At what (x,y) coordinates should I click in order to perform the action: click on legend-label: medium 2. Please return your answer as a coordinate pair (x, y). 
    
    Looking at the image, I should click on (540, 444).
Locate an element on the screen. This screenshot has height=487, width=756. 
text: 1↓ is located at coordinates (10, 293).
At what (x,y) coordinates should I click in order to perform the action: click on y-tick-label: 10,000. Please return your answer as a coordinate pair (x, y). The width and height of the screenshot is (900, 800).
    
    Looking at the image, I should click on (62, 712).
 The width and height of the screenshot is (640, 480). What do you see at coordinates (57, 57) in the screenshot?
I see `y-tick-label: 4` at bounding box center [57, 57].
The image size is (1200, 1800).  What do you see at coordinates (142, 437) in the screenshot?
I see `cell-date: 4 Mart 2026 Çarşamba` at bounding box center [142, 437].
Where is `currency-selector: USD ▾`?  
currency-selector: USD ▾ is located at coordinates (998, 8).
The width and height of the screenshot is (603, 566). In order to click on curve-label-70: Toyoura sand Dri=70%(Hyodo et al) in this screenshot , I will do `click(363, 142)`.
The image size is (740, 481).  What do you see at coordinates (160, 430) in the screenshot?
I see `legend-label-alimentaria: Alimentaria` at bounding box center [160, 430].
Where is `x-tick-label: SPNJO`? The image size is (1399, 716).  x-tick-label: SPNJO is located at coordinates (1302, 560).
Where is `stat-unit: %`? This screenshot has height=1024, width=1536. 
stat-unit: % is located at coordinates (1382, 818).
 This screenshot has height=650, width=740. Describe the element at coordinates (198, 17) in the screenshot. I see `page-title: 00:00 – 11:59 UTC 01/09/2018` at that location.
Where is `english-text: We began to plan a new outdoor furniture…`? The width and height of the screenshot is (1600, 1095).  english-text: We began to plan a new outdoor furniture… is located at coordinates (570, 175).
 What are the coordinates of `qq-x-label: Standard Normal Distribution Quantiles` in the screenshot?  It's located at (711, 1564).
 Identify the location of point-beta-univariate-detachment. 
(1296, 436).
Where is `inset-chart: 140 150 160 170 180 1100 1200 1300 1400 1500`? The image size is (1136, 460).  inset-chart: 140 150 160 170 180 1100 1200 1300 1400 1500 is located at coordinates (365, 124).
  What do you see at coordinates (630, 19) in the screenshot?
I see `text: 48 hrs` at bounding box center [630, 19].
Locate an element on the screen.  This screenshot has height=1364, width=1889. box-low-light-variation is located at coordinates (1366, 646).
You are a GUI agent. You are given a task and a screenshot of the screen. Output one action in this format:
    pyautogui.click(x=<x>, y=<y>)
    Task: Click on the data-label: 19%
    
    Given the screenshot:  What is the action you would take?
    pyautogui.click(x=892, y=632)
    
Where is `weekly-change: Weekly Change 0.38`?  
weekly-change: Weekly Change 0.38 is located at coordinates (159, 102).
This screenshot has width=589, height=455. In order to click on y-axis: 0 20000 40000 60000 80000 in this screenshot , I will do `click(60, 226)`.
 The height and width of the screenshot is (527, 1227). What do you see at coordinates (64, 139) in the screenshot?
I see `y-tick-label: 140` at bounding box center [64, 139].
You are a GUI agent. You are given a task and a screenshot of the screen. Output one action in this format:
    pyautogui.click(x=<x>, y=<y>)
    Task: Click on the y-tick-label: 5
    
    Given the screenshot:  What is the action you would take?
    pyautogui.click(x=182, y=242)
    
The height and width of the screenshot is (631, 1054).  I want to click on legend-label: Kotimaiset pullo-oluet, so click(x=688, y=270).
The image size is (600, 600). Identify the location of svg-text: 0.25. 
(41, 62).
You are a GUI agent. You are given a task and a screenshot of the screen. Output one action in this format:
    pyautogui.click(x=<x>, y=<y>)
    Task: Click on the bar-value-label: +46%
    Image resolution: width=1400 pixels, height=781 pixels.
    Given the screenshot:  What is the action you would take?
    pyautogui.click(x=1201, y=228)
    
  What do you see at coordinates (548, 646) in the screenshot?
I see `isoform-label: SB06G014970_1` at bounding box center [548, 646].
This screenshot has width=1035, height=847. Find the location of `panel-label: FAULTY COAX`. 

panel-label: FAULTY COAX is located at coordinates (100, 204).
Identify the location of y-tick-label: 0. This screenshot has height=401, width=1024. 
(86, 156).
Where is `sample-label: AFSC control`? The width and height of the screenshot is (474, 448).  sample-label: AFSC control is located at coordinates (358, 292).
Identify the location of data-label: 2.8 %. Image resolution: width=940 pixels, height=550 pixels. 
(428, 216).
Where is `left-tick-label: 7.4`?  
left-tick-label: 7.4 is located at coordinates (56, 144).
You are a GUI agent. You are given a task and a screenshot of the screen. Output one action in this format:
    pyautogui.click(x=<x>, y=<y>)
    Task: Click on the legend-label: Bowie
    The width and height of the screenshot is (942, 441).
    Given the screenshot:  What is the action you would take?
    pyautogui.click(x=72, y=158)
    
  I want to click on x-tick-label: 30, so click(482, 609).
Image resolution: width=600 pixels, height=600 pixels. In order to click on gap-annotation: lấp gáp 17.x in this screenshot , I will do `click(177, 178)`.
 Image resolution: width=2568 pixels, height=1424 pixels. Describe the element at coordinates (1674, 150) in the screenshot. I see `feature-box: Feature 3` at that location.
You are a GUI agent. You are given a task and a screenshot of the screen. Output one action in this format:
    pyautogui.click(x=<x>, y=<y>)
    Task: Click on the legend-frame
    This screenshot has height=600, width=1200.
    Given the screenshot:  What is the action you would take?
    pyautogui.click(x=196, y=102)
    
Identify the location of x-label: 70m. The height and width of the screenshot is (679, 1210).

- **Problem to work on**
Render all of the lines above as a Markdown table with a Row column holding the row number and a Line column holding the line, omitting any blank lines.

- **Solution**
| Row | Line |
|---|---|
| 1 | At what (x,y) coordinates should I click in order to perform the action: click on legend-label: medium 2. Please return your answer as a coordinate pair (x, y).  |
| 2 |     Looking at the image, I should click on (540, 444). |
| 3 | Locate an element on the screen. This screenshot has height=487, width=756.  |
| 4 | text: 1↓ is located at coordinates (10, 293). |
| 5 | At what (x,y) coordinates should I click in order to perform the action: click on y-tick-label: 10,000. Please return your answer as a coordinate pair (x, y). The width and height of the screenshot is (900, 800). |
| 6 |     Looking at the image, I should click on (62, 712). |
| 7 |  The width and height of the screenshot is (640, 480). What do you see at coordinates (57, 57) in the screenshot? |
| 8 | I see `y-tick-label: 4` at bounding box center [57, 57]. |
| 9 | The image size is (1200, 1800).  What do you see at coordinates (142, 437) in the screenshot? |
| 10 | I see `cell-date: 4 Mart 2026 Çarşamba` at bounding box center [142, 437]. |
| 11 | Where is `currency-selector: USD ▾`?   |
| 12 | currency-selector: USD ▾ is located at coordinates (998, 8). |
| 13 | The width and height of the screenshot is (603, 566). In order to click on curve-label-70: Toyoura sand Dri=70%(Hyodo et al) in this screenshot , I will do `click(363, 142)`. |
| 14 | The image size is (740, 481).  What do you see at coordinates (160, 430) in the screenshot? |
| 15 | I see `legend-label-alimentaria: Alimentaria` at bounding box center [160, 430]. |
| 16 | Where is `x-tick-label: SPNJO`? The image size is (1399, 716).  x-tick-label: SPNJO is located at coordinates (1302, 560). |
| 17 | Where is `stat-unit: %`? This screenshot has height=1024, width=1536.  |
| 18 | stat-unit: % is located at coordinates (1382, 818). |
| 19 |  This screenshot has height=650, width=740. Describe the element at coordinates (198, 17) in the screenshot. I see `page-title: 00:00 – 11:59 UTC 01/09/2018` at that location. |
| 20 | Where is `english-text: We began to plan a new outdoor furniture…`? The width and height of the screenshot is (1600, 1095).  english-text: We began to plan a new outdoor furniture… is located at coordinates (570, 175). |
| 21 |  What are the coordinates of `qq-x-label: Standard Normal Distribution Quantiles` in the screenshot?  It's located at (711, 1564). |
| 22 |  Identify the location of point-beta-univariate-detachment.  |
| 23 | (1296, 436). |
| 24 | Where is `inset-chart: 140 150 160 170 180 1100 1200 1300 1400 1500`? The image size is (1136, 460).  inset-chart: 140 150 160 170 180 1100 1200 1300 1400 1500 is located at coordinates (365, 124). |
| 25 |   What do you see at coordinates (630, 19) in the screenshot? |
| 26 | I see `text: 48 hrs` at bounding box center [630, 19]. |
| 27 | Locate an element on the screen.  This screenshot has height=1364, width=1889. box-low-light-variation is located at coordinates (1366, 646). |
| 28 | You are a GUI agent. You are given a task and a screenshot of the screen. Output one action in this format: |
| 29 |     pyautogui.click(x=<x>, y=<y>) |
| 30 |     Task: Click on the data-label: 19% |
| 31 |     Given the screenshot:  What is the action you would take? |
| 32 |     pyautogui.click(x=892, y=632) |
| 33 | Where is `weekly-change: Weekly Change 0.38`?   |
| 34 | weekly-change: Weekly Change 0.38 is located at coordinates (159, 102). |
| 35 | This screenshot has width=589, height=455. In order to click on y-axis: 0 20000 40000 60000 80000 in this screenshot , I will do `click(60, 226)`. |
| 36 |  The height and width of the screenshot is (527, 1227). What do you see at coordinates (64, 139) in the screenshot? |
| 37 | I see `y-tick-label: 140` at bounding box center [64, 139]. |
| 38 | You are a GUI agent. You are given a task and a screenshot of the screen. Output one action in this format: |
| 39 |     pyautogui.click(x=<x>, y=<y>) |
| 40 |     Task: Click on the y-tick-label: 5 |
| 41 |     Given the screenshot:  What is the action you would take? |
| 42 |     pyautogui.click(x=182, y=242) |
| 43 | The height and width of the screenshot is (631, 1054).  I want to click on legend-label: Kotimaiset pullo-oluet, so click(x=688, y=270). |
| 44 | The image size is (600, 600). Identify the location of svg-text: 0.25.  |
| 45 | (41, 62). |
| 46 | You are a GUI agent. You are given a task and a screenshot of the screen. Output one action in this format: |
| 47 |     pyautogui.click(x=<x>, y=<y>) |
| 48 |     Task: Click on the bar-value-label: +46% |
| 49 |     Image resolution: width=1400 pixels, height=781 pixels. |
| 50 |     Given the screenshot:  What is the action you would take? |
| 51 |     pyautogui.click(x=1201, y=228) |
| 52 |   What do you see at coordinates (548, 646) in the screenshot? |
| 53 | I see `isoform-label: SB06G014970_1` at bounding box center [548, 646]. |
| 54 | This screenshot has width=1035, height=847. Find the location of `panel-label: FAULTY COAX`.  |
| 55 | panel-label: FAULTY COAX is located at coordinates (100, 204). |
| 56 | Identify the location of y-tick-label: 0. This screenshot has height=401, width=1024.  |
| 57 | (86, 156). |
| 58 | Where is `sample-label: AFSC control`? The width and height of the screenshot is (474, 448).  sample-label: AFSC control is located at coordinates (358, 292). |
| 59 | Identify the location of data-label: 2.8 %. Image resolution: width=940 pixels, height=550 pixels.  |
| 60 | (428, 216). |
| 61 | Where is `left-tick-label: 7.4`?   |
| 62 | left-tick-label: 7.4 is located at coordinates (56, 144). |
| 63 | You are a GUI agent. You are given a task and a screenshot of the screen. Output one action in this format: |
| 64 |     pyautogui.click(x=<x>, y=<y>) |
| 65 |     Task: Click on the legend-label: Bowie |
| 66 |     The width and height of the screenshot is (942, 441). |
| 67 |     Given the screenshot:  What is the action you would take? |
| 68 |     pyautogui.click(x=72, y=158) |
| 69 |   I want to click on x-tick-label: 30, so click(482, 609). |
| 70 | Image resolution: width=600 pixels, height=600 pixels. In order to click on gap-annotation: lấp gáp 17.x in this screenshot , I will do `click(177, 178)`. |
| 71 |  Image resolution: width=2568 pixels, height=1424 pixels. Describe the element at coordinates (1674, 150) in the screenshot. I see `feature-box: Feature 3` at that location. |
| 72 | You are a GUI agent. You are given a task and a screenshot of the screen. Output one action in this format: |
| 73 |     pyautogui.click(x=<x>, y=<y>) |
| 74 |     Task: Click on the legend-frame |
| 75 |     This screenshot has height=600, width=1200. |
| 76 |     Given the screenshot:  What is the action you would take? |
| 77 |     pyautogui.click(x=196, y=102) |
| 78 | Identify the location of x-label: 70m. The height and width of the screenshot is (679, 1210). |